Uluslararası arenada kurallar belli bir kanun metnine sadık kalınarak işlemiyor. Bizatihi siyaset, kanunların küresel alandaki temsilcisi olarak işlev görüyor. Yani ortada kanun diye birşey varsa ki çoğu kez olmuyor, olsa da kaderini, siyaset belirliyor. Onun içindir ki hukuk siyasettir diyoruz. Bu cümle bana, siyaset bilimi alanında doktora çalışmalarıma başladığım yıllarda, uluslararası hukuk dersimizi veren hocanın bir hatırası. Derse ilk girdiği gün arkasında duran tahtaya ilk olarak bunu yazmıştı. Hukuk siyasettir. Yani hukuk siyasidir. Yani kanunlar siyaset çerçevesinde şekillenir.

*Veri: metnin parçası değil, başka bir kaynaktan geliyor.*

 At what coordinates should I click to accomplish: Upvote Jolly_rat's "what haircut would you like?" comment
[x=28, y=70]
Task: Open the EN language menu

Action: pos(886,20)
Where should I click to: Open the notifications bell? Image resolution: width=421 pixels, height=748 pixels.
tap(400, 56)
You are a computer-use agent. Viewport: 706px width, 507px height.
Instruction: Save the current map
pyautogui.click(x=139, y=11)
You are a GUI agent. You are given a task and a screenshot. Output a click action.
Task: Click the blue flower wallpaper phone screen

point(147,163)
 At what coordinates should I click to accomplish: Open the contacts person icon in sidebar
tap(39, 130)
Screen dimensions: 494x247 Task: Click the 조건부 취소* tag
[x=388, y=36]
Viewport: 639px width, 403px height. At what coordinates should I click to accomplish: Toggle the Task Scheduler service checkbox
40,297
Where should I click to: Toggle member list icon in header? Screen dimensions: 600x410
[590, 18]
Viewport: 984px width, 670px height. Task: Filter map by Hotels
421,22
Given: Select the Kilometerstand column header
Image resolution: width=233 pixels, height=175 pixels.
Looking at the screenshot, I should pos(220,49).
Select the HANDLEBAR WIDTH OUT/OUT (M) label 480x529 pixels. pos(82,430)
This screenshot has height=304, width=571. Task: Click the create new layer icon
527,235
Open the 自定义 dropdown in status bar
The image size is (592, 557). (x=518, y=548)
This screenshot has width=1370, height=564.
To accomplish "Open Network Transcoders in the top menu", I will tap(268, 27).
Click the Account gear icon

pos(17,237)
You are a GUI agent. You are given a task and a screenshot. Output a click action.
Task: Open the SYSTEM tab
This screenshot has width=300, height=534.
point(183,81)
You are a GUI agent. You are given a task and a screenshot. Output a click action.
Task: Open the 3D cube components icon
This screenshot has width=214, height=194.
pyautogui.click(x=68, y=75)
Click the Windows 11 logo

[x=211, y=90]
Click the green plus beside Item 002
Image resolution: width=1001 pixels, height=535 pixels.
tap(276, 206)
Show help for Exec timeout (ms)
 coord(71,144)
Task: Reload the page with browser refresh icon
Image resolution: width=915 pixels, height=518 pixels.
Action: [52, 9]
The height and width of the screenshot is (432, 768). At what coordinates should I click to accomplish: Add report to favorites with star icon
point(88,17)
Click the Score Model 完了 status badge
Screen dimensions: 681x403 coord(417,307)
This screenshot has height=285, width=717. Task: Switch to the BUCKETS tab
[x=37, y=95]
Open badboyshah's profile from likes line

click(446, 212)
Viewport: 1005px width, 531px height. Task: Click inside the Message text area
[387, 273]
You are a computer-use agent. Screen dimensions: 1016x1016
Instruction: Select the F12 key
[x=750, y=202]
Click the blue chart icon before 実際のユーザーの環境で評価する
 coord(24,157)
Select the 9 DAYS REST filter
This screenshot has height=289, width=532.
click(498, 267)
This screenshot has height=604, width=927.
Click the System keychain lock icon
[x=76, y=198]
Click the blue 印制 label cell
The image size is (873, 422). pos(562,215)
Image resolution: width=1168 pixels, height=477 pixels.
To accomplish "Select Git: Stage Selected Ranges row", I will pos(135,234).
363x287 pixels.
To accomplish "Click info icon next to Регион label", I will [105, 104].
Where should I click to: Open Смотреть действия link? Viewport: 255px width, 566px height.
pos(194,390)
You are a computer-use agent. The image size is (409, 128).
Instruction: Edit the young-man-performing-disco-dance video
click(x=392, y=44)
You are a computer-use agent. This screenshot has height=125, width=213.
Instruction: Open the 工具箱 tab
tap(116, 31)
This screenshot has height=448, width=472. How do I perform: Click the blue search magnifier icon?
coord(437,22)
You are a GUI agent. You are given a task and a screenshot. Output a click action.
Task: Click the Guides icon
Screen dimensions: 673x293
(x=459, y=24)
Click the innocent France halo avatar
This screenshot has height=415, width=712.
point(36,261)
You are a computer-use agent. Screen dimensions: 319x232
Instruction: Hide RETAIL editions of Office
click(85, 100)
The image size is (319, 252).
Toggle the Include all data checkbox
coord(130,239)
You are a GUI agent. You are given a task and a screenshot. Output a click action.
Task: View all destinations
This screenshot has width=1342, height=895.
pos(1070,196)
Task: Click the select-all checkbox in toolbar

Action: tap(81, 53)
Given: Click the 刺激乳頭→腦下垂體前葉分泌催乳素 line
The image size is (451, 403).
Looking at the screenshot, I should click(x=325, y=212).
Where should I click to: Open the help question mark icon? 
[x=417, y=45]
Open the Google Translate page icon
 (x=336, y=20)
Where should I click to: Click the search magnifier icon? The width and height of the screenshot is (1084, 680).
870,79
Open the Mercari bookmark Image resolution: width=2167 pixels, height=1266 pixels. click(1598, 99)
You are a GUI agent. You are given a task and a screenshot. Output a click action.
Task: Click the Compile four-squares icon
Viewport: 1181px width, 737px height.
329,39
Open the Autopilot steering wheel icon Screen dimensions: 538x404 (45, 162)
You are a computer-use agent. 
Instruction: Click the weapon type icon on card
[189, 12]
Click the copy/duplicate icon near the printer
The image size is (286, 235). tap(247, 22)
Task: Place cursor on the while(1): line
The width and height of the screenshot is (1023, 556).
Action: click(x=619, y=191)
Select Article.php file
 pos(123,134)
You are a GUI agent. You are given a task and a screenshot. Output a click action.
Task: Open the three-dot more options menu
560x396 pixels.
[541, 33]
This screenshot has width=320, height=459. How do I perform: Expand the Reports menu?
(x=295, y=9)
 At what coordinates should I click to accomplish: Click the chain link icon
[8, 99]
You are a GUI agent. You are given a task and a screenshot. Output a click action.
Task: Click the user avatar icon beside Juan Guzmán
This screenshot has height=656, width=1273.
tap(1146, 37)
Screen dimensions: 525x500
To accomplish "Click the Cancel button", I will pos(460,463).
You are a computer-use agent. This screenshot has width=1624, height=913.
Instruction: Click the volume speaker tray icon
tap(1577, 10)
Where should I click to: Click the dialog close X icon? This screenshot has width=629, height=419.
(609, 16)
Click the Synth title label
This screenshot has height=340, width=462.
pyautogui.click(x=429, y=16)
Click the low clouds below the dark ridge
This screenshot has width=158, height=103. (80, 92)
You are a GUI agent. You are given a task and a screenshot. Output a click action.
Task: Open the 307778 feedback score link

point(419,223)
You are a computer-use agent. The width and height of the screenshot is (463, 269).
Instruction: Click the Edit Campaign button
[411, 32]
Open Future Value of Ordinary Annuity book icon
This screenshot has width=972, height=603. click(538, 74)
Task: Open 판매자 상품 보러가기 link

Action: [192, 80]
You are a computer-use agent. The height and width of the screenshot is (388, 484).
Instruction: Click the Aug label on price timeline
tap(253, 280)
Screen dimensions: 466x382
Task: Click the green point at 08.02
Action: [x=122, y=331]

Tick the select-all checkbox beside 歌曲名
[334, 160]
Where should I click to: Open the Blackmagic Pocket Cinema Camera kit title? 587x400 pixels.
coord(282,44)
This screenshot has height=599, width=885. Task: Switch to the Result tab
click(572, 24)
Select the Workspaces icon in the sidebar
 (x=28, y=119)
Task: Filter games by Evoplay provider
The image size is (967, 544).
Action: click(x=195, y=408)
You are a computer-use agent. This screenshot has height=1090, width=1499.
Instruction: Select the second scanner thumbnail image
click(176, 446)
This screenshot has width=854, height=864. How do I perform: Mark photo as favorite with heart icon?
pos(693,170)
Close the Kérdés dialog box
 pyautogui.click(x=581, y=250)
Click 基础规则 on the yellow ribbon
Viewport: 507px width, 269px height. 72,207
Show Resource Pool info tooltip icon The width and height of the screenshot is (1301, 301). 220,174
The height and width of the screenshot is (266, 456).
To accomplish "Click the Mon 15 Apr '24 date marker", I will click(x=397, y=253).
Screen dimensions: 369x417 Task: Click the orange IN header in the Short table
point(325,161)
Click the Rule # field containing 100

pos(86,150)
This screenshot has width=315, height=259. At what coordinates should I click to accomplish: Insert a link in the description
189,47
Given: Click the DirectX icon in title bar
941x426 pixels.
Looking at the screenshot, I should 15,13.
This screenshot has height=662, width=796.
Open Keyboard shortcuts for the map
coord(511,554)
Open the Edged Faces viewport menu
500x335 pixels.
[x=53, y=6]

Öyle değil midir, siyasetle en az ilgilenenimiz bile şunu bilir mesela. İktidarlar genelde seçim dönemlerinde en köklü değişimlere imza atarlar. Bazen diyesiniz sorasınız gelir: derdiniz neydi, bu denli koşturmaya, iki ayağı bir pabuca sokmaya, yıllarca durmuşken şimdi neden, seçime üç gün kala bu dramatik adım niye… Bu ve benzeri soruların muhatabı olabilecek sınırsız konu vardır, her ülkenin tarihinde. Aslında dert açıktır, tabiri caizse. Bir dönem kapanmadan, yeni bir dönem başlamadan halka dönecek olan parlamento olarak ele, avuca gelir, dişe dokunur değişimlere, gelişmelere, ilerlemelere imza attık diyebilmek… Bu da, ortaya konan gayretler samimi addedilirse, ilk seçimde oy olarak döner bu işte emeği olan bütün partilere. Diğerleri ise halkanın dışına atılır. Katatonik ve hantallıkla suçlanır. Risk almadıkları, çarçabuk hareket etmedikleri, zaman ve mekan baskısı altında ani kararlar alamadıkları için de horlanırlar. Oysa siyaset, zeka kadar çevikliği de gerektirir. Manevra alanını iyi tanzim edip kendi avantajına kullanmayı da beraberinde getirir, akıllı siyaset.